The All-In Podcast
Four CEOs on the Future of AI: CoreWeave, Perplexity, Mistral, and IREN

Episode Summary
AI-generated · Mar 2026AI-generated summary — may contain inaccuracies. Not a substitute for the full episode or professional advice.
The episode features an interview with Michael Intrater, CEO of CoreWeave, conducted at Nvidia's annual GTC conference. Intrater detailed CoreWeave's unique journey, originating from an algorithmic hedge fund in 2017 that pivoted from crypto mining (specifically Ethereum, not Bitcoin) to building out GPU compute infrastructure. Initially, their focus expanded from crypto to CGI rendering, then to batch computing for medical research. A significant turning point was donating A100 GPUs to the open-source Luther AI project, which served as "tuition" for learning to run large-scale parallelized computing for neural networks.
CoreWeave then shifted to scaling for larger, more sophisticated clients, positioning itself as an infrastructure provider "above the Nvidia GPUs but below the models." They became a key partner for major AI entities, including Inflection as their first large commercial language model client, and later OpenAI, providing the supercomputers necessary for training and, increasingly, inference. Intrater highlighted inference as the monetization phase of AI investment, noting a massive increase in inference compute driven through their infrastructure as models move from research to productization.
Intrater also addressed the debate around GPU depreciation, firmly rejecting the notion that hardware becomes obsolete in 16-18 months. He stated CoreWeave's average client contract is 5 years, and they use a 6-year depreciation schedule, arguing that older GPUs like the A100 continue to appreciate in value and find new use cases, comparing it to the sustained demand for older iPhone models in developing markets. He described CoreWeave's innovative "box" financing mechanism, which allows them to raise capital by collateralizing client contracts, GPU purchases, and data center agreements, enabling them to secure $35 billion in 18 months and reduce their cost of capital by 600 basis points.
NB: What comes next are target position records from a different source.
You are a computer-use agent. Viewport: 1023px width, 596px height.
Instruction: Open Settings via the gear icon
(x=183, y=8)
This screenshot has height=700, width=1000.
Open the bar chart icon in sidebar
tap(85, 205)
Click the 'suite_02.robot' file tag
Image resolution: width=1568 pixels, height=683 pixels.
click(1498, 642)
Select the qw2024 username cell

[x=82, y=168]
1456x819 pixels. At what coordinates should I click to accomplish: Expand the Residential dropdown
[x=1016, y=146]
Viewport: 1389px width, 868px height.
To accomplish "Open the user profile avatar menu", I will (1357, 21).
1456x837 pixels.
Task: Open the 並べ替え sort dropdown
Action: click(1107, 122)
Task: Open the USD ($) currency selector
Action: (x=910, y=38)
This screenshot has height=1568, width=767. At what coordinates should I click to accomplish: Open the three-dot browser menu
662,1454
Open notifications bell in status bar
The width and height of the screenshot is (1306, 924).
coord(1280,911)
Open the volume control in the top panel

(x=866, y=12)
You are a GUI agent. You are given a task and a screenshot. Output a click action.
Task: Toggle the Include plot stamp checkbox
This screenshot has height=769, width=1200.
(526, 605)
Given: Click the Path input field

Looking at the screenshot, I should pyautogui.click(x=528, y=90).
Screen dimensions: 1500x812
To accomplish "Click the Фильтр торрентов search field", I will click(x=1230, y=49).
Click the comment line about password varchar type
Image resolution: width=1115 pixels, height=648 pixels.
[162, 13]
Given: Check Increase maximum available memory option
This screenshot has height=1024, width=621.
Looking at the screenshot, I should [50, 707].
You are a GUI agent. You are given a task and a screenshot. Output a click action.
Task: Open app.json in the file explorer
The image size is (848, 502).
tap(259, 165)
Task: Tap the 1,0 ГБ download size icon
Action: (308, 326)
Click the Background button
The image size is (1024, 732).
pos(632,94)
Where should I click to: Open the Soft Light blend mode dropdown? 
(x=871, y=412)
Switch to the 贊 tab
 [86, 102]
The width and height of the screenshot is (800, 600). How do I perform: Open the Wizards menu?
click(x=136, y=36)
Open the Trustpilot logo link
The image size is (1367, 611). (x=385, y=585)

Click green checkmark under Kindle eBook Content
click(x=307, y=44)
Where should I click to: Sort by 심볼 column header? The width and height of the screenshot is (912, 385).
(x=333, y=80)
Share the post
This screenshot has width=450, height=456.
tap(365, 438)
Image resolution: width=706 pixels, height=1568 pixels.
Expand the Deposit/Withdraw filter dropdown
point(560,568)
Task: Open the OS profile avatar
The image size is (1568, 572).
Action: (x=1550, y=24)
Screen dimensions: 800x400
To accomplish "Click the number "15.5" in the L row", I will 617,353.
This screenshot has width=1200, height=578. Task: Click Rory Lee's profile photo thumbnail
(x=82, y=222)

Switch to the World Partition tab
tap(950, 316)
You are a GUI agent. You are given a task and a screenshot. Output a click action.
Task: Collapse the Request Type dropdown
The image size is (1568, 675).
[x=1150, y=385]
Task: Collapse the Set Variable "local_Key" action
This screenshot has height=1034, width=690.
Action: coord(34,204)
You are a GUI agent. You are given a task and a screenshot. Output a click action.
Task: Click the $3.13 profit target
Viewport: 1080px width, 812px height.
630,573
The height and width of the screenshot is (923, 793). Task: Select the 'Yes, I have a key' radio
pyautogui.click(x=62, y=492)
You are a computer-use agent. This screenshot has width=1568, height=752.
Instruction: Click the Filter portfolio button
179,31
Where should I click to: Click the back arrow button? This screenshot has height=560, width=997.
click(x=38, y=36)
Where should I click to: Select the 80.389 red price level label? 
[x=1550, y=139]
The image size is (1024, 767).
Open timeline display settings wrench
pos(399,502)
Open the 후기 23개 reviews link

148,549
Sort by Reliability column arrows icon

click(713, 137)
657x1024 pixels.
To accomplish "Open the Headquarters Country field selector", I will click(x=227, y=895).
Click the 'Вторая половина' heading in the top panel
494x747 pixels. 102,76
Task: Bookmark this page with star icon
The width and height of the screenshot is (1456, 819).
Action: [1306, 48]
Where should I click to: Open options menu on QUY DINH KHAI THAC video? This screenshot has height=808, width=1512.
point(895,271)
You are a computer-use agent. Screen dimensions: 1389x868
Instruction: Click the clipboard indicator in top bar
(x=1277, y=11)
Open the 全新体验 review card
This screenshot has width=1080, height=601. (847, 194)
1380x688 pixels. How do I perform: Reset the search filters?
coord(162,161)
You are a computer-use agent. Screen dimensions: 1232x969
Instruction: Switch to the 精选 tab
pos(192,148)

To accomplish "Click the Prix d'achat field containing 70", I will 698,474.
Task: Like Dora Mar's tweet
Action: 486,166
The demand for GPU compute, according to Intrater, remains "relentless" and outstrips global supply, reinforcing their strategy of long-term contracts with financially robust partners.
👤 Who Should Listen
- Tech Professionals
- Early Adopters
- Software Engineers
🔑 Key Takeaways
- 1.CoreWeave originated from an algorithmic hedge fund in 2017, leveraging their risk management skills to navigate early crypto winters before pivoting to diverse GPU compute applications.
- 2.The company's evolution from crypto mining to CGI rendering, then medical research, and eventually neural networks demonstrates a strategic progression up the complexity stack for GPU utilization.
- 3.CoreWeave plays a crucial role in bringing Nvidia's bleeding-edge GPU architectures, such as H100s and GB200s, to commercial production at scale, serving major AI companies.
- 4.Michael Intrater dismisses the debate about rapid GPU obsolescence, explaining that CoreWeave's clients sign 5-year contracts, they use a 6-year depreciation schedule, and older GPUs find new, valuable use cases.
- 5.CoreWeave pioneered an innovative "box" financing model, creating separate entities for each client contract, GPU purchase, and data center agreement, enabling them to raise $35 billion in 18 months and significantly reduce their cost of capital.
- 6.The demand for GPU compute capacity is described as "relentless" and overwhelming global supply, necessitating CoreWeave's focus on long-term contracts with large, stable counterparties to manage risk.
- 7.Nvidia fulfills GPU orders chronologically rather than playing favorites, despite intense demand from major companies and sovereign entities.
💬 Notable Quotes
“We kind of live above the Nvidia GPUs but below the models.”
“Any commentary by anyone either inside or outside of the industry that this stuff becomes obsolete in 16 months or whatever nonsense they're spewing, it's it doesn't it doesn't in any way match up with the facts on the ground. The facts on the ground is they're buying it for 5 years.”
“The depth of the demand for the service we provide has been relentless and overwhelms the global capacity of the world to deliver enough compute to enable all of the demand for artificial intelligence to be sated.”